### WHAT IS EXPECTED
Go through the lines below. Copy those with "header".

Dataset entries:
━━━━━━━━

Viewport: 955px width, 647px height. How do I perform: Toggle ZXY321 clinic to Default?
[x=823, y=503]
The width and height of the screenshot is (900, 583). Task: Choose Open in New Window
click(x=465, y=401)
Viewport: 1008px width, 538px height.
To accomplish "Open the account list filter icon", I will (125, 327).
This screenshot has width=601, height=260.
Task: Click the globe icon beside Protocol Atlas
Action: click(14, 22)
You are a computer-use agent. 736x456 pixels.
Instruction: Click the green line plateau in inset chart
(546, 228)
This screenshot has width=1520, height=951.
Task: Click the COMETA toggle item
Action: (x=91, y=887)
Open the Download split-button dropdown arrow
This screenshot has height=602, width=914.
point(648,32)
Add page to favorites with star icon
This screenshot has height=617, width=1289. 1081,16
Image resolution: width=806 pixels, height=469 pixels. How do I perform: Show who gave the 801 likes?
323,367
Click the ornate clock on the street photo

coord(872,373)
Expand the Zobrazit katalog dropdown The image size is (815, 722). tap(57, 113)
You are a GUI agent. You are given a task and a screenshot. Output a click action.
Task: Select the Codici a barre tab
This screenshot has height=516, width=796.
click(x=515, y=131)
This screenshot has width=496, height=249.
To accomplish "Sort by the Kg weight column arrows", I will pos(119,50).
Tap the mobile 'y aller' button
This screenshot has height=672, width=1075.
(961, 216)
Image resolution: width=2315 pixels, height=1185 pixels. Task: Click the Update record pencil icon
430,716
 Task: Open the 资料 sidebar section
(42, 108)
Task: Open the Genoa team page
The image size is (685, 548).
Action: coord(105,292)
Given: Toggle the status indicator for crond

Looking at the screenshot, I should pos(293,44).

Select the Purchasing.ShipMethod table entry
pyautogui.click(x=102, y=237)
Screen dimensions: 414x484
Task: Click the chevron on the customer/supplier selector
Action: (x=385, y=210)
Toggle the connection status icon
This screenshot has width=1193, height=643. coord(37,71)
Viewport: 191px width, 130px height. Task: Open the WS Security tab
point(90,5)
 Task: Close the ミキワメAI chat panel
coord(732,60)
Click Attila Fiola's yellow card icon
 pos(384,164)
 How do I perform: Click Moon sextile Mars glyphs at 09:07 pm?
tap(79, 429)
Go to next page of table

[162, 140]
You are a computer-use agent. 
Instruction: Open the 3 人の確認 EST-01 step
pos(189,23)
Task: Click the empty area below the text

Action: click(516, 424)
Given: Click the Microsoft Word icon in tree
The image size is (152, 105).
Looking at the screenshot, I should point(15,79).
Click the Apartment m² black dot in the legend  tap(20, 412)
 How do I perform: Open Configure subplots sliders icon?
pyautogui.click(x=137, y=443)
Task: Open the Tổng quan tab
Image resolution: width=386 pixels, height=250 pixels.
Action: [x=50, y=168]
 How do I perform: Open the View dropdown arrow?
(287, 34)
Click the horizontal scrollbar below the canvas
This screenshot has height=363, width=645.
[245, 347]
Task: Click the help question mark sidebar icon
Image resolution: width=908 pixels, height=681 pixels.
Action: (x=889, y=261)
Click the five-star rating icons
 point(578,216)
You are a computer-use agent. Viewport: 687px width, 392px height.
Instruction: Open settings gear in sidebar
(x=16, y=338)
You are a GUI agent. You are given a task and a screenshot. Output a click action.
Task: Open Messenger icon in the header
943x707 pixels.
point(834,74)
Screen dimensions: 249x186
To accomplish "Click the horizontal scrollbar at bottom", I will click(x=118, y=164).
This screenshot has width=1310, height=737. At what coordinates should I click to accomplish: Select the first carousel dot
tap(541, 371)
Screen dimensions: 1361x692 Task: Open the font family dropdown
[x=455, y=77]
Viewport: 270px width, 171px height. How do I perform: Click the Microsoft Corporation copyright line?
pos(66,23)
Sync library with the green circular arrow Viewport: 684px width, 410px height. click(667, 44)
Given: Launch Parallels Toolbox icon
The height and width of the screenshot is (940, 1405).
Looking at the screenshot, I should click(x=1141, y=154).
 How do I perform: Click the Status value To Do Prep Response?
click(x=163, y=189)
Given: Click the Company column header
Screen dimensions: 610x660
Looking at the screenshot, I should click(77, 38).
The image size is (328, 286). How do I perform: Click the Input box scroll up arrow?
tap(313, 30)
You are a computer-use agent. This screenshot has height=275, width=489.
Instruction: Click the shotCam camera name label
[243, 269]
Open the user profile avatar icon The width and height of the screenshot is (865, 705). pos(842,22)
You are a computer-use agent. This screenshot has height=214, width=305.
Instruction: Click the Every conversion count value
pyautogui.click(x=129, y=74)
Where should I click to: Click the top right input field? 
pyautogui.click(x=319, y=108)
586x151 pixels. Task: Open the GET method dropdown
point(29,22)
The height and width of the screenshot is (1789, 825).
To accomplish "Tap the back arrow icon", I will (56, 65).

━━━━━━━━

### ANSWER TO THIS PROBLEM
Task: Open Messenger icon in the header
Given: Click the Company column header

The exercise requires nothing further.